As Indigenous Peoples' Month draws to a close, I want to put this out there, because the struggle for indigenous peoples' rights will continue long after October: Indigenous Critique.
The seed of indigenous critique or kritikang katutubo was planted in my head by J. Neil, in a conversation we had some years ago. We were talking about epics! Since then I've been on the look out for it, and I'm still learning to attend to it. Luckily, I have great traveling companions on the learning curve of anthropology and policy, like Eizel.
Hopefully friends and colleagues will embrace this, take it with them on their missions, and make it their own. And if the way I've written it is flawed (surely the work has its flaws), then I hope friends will be friends and share their thoughts on how this work could be made better -- more importantly, how this could be made to serve indigenous purposes better.
So what is Indigenous Critique?
"Indigenous critique... is constituted by knowledge, practice, history, action, and participation. As a vital part of today’s indigenous movements, indigenous critique builds ‘pragmatically on older experiences of resistance and cultural survival’ (Clifford, 2013:17)."
"While conventional views might accept the rightness of law and take state dominance as a given, indigenous critique reveals and simultaneously questions the reproduction of minoritisation by instruments of the state."
"... Like indigenous knowledge systems and practices, indigenous critique is born out of generations of experience. It does not exist in a vacuum. Rather, it is produced in a network – not in isolation – and connects communities to one another. It travels with information and news and is archived in dialogues and consultations. It is contemporary knowledge with a traceable history.
"Yet, it is not given the same attention, value, and systematic study as IKSP. Or, if it is studied at all, it becomes repackaged and delivered as academic critique."
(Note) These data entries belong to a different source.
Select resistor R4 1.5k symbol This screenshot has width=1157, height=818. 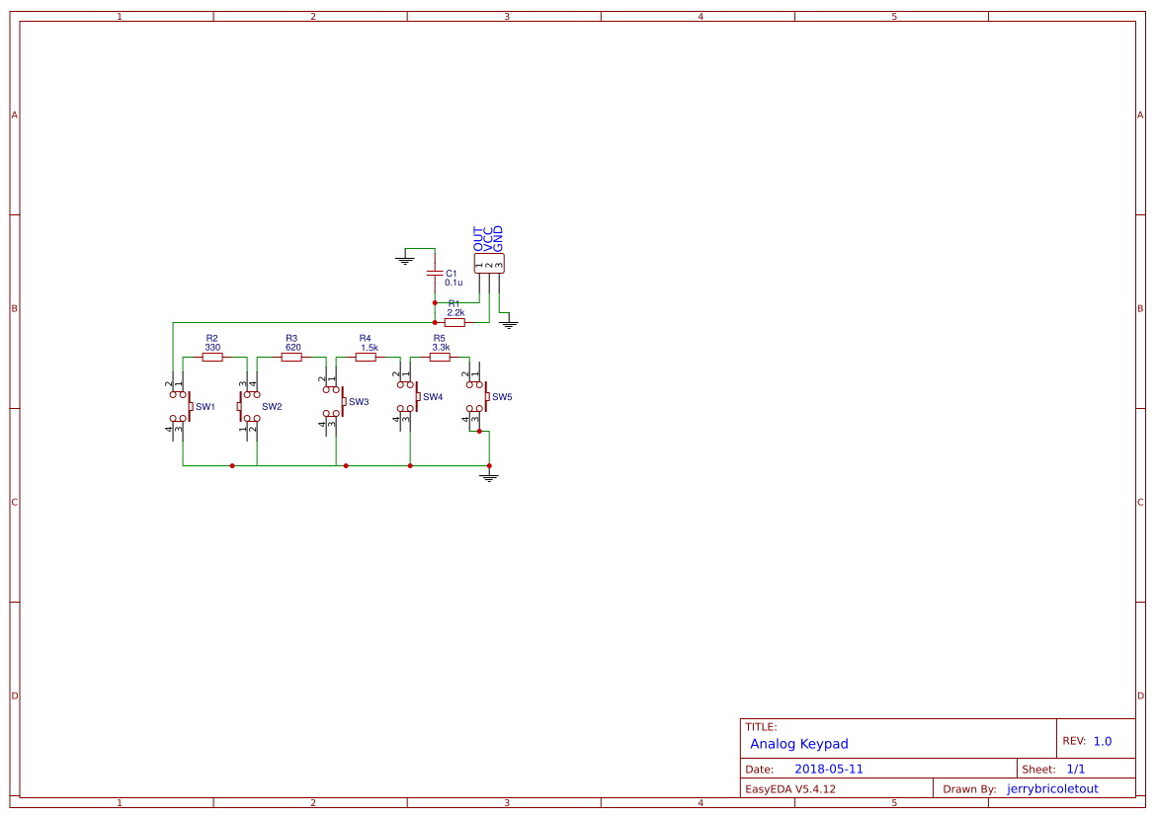point(367,357)
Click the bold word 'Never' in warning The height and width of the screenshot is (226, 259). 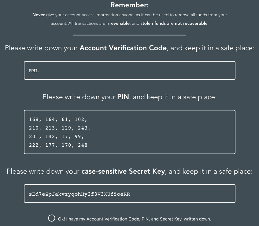39,15
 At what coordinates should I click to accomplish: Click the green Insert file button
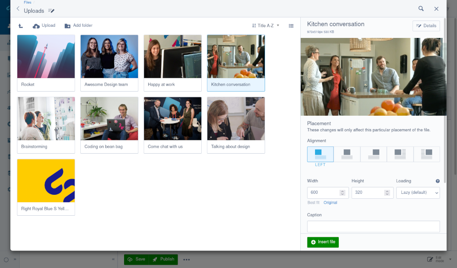click(x=323, y=242)
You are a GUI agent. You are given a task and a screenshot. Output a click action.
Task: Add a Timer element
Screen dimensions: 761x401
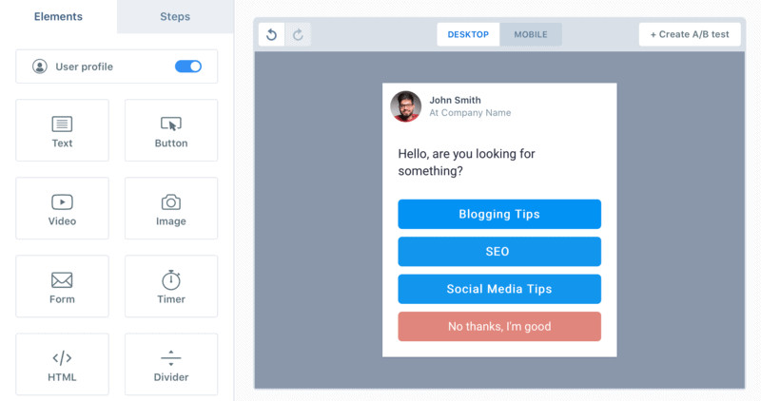171,280
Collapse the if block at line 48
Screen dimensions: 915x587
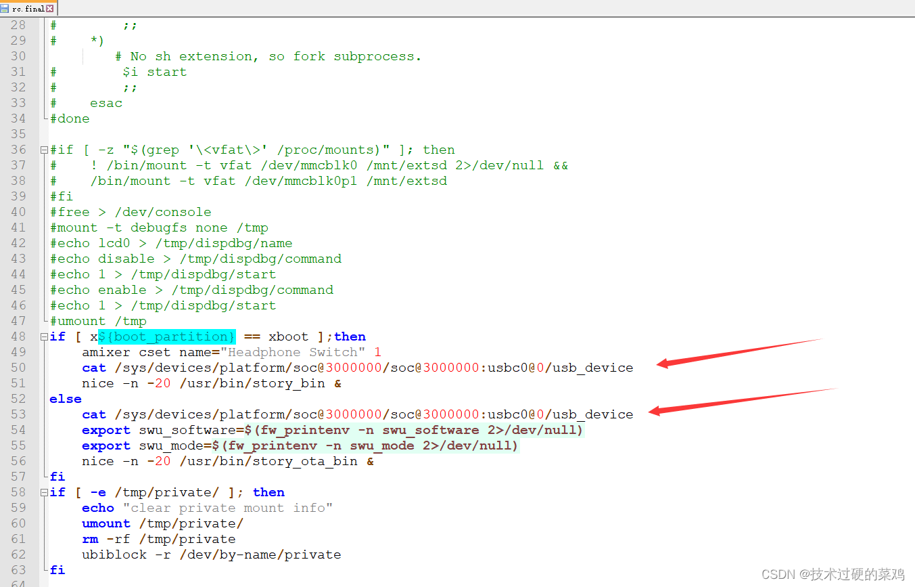click(44, 336)
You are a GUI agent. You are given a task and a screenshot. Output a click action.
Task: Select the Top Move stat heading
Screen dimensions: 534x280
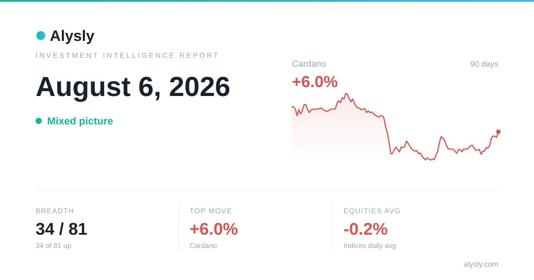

These excerpts are from here:
The paper is/was an attempt to identify and amplify the registers of indigenous critique. The paper is full of indigenous voices and it's truly an honor that the indigenous leaders I quote took co-authorship under a group identity. I have to say though that I think any academic project of amplifying indigenous voices will be insufficient by nature. The language of academe is not the best language for communicating ideas or for engaging communities. What we must listen to or create space for are indigenous peoples speaking for themselves. And yet, here is an academic attempt anyway. My fervent hope is that the idea will take on a life of its own outside of academe, in the hands of the right people.
End of "speech." Bow.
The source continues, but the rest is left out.